#### WORK TO BE COMPLETED
The answer must restate the records below word for word.

#### STUDY MATERIAL

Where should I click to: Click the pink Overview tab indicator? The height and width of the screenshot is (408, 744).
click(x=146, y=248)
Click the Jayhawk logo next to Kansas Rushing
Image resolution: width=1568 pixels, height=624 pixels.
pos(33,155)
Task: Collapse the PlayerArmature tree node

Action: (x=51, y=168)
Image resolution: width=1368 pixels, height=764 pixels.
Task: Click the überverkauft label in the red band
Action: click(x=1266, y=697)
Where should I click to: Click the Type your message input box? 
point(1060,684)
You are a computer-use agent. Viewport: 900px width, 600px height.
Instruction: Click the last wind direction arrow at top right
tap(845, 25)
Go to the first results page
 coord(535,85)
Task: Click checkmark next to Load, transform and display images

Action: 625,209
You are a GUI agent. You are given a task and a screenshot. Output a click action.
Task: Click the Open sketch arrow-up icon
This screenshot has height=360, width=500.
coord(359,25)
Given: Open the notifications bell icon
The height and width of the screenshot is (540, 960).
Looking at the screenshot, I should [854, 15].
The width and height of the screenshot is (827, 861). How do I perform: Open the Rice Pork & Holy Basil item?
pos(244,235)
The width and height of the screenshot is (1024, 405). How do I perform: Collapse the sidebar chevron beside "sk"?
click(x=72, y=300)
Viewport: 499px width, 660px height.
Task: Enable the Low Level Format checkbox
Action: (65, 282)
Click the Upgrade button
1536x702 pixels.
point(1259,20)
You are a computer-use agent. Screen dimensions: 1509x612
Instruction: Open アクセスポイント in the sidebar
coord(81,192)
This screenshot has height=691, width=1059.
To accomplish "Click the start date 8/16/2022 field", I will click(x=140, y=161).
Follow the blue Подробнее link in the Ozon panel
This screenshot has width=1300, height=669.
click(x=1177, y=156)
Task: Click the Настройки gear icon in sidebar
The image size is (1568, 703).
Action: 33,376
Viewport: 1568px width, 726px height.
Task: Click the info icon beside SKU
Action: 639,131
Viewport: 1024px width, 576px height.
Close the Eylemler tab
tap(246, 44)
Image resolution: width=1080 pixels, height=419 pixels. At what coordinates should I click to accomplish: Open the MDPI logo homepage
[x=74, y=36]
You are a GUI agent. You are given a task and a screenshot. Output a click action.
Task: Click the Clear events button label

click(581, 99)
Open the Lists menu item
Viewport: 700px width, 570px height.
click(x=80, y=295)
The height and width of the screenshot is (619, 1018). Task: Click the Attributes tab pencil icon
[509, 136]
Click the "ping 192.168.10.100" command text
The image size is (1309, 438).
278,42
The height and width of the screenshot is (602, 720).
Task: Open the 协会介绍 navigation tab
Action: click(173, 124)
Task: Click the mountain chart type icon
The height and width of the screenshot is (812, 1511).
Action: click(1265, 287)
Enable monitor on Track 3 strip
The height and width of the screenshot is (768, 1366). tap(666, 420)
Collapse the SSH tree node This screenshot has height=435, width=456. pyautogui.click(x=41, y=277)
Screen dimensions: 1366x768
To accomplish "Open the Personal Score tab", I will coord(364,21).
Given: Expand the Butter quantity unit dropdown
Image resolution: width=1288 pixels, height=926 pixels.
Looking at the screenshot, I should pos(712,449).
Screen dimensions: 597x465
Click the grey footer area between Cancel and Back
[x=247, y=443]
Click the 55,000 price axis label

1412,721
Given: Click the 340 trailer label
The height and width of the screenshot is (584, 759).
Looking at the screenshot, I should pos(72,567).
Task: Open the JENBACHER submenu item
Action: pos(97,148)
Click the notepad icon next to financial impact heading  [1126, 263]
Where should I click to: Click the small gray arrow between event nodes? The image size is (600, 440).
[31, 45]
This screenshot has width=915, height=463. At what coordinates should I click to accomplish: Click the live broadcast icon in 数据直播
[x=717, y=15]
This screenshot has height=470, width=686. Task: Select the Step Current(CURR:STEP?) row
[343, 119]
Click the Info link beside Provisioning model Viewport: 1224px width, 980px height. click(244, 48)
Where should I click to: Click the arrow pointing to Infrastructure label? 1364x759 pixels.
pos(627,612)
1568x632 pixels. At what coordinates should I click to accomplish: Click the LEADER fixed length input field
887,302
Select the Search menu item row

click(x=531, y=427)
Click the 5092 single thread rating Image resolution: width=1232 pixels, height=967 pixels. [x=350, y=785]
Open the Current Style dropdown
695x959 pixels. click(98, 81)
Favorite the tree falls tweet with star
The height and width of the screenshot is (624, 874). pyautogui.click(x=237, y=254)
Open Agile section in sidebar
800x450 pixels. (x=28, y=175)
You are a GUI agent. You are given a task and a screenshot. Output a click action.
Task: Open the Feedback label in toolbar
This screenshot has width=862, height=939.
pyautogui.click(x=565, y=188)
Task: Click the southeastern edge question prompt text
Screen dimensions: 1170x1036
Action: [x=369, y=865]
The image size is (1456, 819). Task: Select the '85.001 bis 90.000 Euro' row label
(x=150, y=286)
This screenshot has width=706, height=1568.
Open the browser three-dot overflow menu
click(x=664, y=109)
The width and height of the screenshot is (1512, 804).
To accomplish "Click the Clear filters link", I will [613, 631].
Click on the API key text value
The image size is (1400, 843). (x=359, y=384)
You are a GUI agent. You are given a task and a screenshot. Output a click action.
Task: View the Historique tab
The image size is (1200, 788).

########

#### WRITTEN RESPONSE
Where should I click to: Click the pink Overview tab indicator? The height and width of the screenshot is (408, 744).
click(x=146, y=248)
Click the Jayhawk logo next to Kansas Rushing
Image resolution: width=1568 pixels, height=624 pixels.
pos(33,155)
Task: Collapse the PlayerArmature tree node

Action: (x=51, y=168)
Image resolution: width=1368 pixels, height=764 pixels.
Task: Click the überverkauft label in the red band
Action: click(x=1266, y=697)
Where should I click to: Click the Type your message input box? 
point(1060,684)
You are a computer-use agent. Viewport: 900px width, 600px height.
Instruction: Click the last wind direction arrow at top right
tap(845, 25)
Go to the first results page
 coord(535,85)
Task: Click checkmark next to Load, transform and display images

Action: 625,209
You are a GUI agent. You are given a task and a screenshot. Output a click action.
Task: Click the Open sketch arrow-up icon
This screenshot has height=360, width=500.
coord(359,25)
Given: Open the notifications bell icon
The height and width of the screenshot is (540, 960).
Looking at the screenshot, I should [854, 15].
The width and height of the screenshot is (827, 861). How do I perform: Open the Rice Pork & Holy Basil item?
pos(244,235)
The width and height of the screenshot is (1024, 405). How do I perform: Collapse the sidebar chevron beside "sk"?
click(x=72, y=300)
Viewport: 499px width, 660px height.
Task: Enable the Low Level Format checkbox
Action: (65, 282)
Click the Upgrade button
1536x702 pixels.
point(1259,20)
You are a computer-use agent. Screen dimensions: 1509x612
Instruction: Open アクセスポイント in the sidebar
coord(81,192)
This screenshot has height=691, width=1059.
To accomplish "Click the start date 8/16/2022 field", I will click(x=140, y=161).
Follow the blue Подробнее link in the Ozon panel
This screenshot has width=1300, height=669.
click(x=1177, y=156)
Task: Click the Настройки gear icon in sidebar
The image size is (1568, 703).
Action: 33,376
Viewport: 1568px width, 726px height.
Task: Click the info icon beside SKU
Action: 639,131
Viewport: 1024px width, 576px height.
Close the Eylemler tab
tap(246, 44)
Image resolution: width=1080 pixels, height=419 pixels. At what coordinates should I click to accomplish: Open the MDPI logo homepage
[x=74, y=36]
You are a GUI agent. You are given a task and a screenshot. Output a click action.
Task: Click the Clear events button label

click(581, 99)
Open the Lists menu item
Viewport: 700px width, 570px height.
click(x=80, y=295)
The height and width of the screenshot is (619, 1018). Task: Click the Attributes tab pencil icon
[509, 136]
Click the "ping 192.168.10.100" command text
The image size is (1309, 438).
278,42
The height and width of the screenshot is (602, 720).
Task: Open the 协会介绍 navigation tab
Action: click(173, 124)
Task: Click the mountain chart type icon
The height and width of the screenshot is (812, 1511).
Action: click(1265, 287)
Enable monitor on Track 3 strip
The height and width of the screenshot is (768, 1366). tap(666, 420)
Collapse the SSH tree node This screenshot has height=435, width=456. pyautogui.click(x=41, y=277)
Screen dimensions: 1366x768
To accomplish "Open the Personal Score tab", I will coord(364,21).
Given: Expand the Butter quantity unit dropdown
Image resolution: width=1288 pixels, height=926 pixels.
Looking at the screenshot, I should pos(712,449).
Screen dimensions: 597x465
Click the grey footer area between Cancel and Back
[x=247, y=443]
Click the 55,000 price axis label

1412,721
Given: Click the 340 trailer label
The height and width of the screenshot is (584, 759).
Looking at the screenshot, I should pos(72,567).
Task: Open the JENBACHER submenu item
Action: pos(97,148)
Click the notepad icon next to financial impact heading  [1126, 263]
Where should I click to: Click the small gray arrow between event nodes? The image size is (600, 440).
[31, 45]
This screenshot has width=915, height=463. At what coordinates should I click to accomplish: Click the live broadcast icon in 数据直播
[x=717, y=15]
This screenshot has height=470, width=686. Task: Select the Step Current(CURR:STEP?) row
[343, 119]
Click the Info link beside Provisioning model Viewport: 1224px width, 980px height. click(244, 48)
Where should I click to: Click the arrow pointing to Infrastructure label? 1364x759 pixels.
pos(627,612)
1568x632 pixels. At what coordinates should I click to accomplish: Click the LEADER fixed length input field
887,302
Select the Search menu item row

click(x=531, y=427)
Click the 5092 single thread rating Image resolution: width=1232 pixels, height=967 pixels. [x=350, y=785]
Open the Current Style dropdown
695x959 pixels. click(98, 81)
Favorite the tree falls tweet with star
The height and width of the screenshot is (624, 874). pyautogui.click(x=237, y=254)
Open Agile section in sidebar
800x450 pixels. (x=28, y=175)
You are a GUI agent. You are given a task and a screenshot. Output a click action.
Task: Open the Feedback label in toolbar
This screenshot has width=862, height=939.
pyautogui.click(x=565, y=188)
Task: Click the southeastern edge question prompt text
Screen dimensions: 1170x1036
Action: [x=369, y=865]
The image size is (1456, 819). Task: Select the '85.001 bis 90.000 Euro' row label
(x=150, y=286)
This screenshot has width=706, height=1568.
Open the browser three-dot overflow menu
click(x=664, y=109)
The width and height of the screenshot is (1512, 804).
To accomplish "Click the Clear filters link", I will [613, 631].
Click on the API key text value
The image size is (1400, 843). (x=359, y=384)
You are a GUI agent. You are given a task and a screenshot. Output a click action.
Task: View the Historique tab
The image size is (1200, 788).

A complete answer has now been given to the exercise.